__Work task__: From the line with "Viewport: 1568px width, 455px height." through the final line below, restate each line word for word and return nothing else.

__Material for the task__:
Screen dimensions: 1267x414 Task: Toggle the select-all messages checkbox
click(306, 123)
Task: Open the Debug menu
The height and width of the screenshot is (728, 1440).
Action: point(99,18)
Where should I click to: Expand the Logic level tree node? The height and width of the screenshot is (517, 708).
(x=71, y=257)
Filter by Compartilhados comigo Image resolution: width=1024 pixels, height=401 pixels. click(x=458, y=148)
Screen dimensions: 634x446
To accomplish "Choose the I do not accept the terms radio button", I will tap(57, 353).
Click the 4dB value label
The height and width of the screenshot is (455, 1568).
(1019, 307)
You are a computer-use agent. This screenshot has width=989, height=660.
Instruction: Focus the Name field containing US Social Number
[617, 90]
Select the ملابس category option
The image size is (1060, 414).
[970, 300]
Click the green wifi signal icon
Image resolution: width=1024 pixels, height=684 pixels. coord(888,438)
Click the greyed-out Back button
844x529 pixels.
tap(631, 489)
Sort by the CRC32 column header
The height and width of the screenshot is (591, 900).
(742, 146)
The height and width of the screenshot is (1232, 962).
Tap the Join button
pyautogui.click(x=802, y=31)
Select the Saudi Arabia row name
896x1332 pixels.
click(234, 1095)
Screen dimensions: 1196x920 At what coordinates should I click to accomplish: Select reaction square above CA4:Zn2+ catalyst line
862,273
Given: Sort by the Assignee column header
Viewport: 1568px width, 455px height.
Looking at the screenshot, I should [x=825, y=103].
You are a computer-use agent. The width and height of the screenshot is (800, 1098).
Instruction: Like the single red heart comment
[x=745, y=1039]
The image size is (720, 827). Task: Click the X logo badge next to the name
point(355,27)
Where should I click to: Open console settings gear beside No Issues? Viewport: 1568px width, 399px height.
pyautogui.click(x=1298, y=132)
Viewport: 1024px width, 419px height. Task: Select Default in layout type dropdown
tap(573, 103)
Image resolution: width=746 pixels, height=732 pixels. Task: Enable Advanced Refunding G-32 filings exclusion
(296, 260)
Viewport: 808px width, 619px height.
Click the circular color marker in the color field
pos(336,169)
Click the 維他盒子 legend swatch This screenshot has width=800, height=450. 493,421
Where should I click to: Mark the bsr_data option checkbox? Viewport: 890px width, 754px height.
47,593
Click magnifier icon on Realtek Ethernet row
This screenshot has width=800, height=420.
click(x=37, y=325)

__Answer below__:
Viewport: 1568px width, 455px height.
Looking at the screenshot, I should [x=825, y=103].
You are a computer-use agent. The width and height of the screenshot is (800, 1098).
Instruction: Like the single red heart comment
[x=745, y=1039]
The image size is (720, 827). Task: Click the X logo badge next to the name
point(355,27)
Where should I click to: Open console settings gear beside No Issues? Viewport: 1568px width, 399px height.
pyautogui.click(x=1298, y=132)
Viewport: 1024px width, 419px height. Task: Select Default in layout type dropdown
tap(573, 103)
Image resolution: width=746 pixels, height=732 pixels. Task: Enable Advanced Refunding G-32 filings exclusion
(296, 260)
Viewport: 808px width, 619px height.
Click the circular color marker in the color field
pos(336,169)
Click the 維他盒子 legend swatch This screenshot has width=800, height=450. 493,421
Where should I click to: Mark the bsr_data option checkbox? Viewport: 890px width, 754px height.
47,593
Click magnifier icon on Realtek Ethernet row
This screenshot has width=800, height=420.
click(x=37, y=325)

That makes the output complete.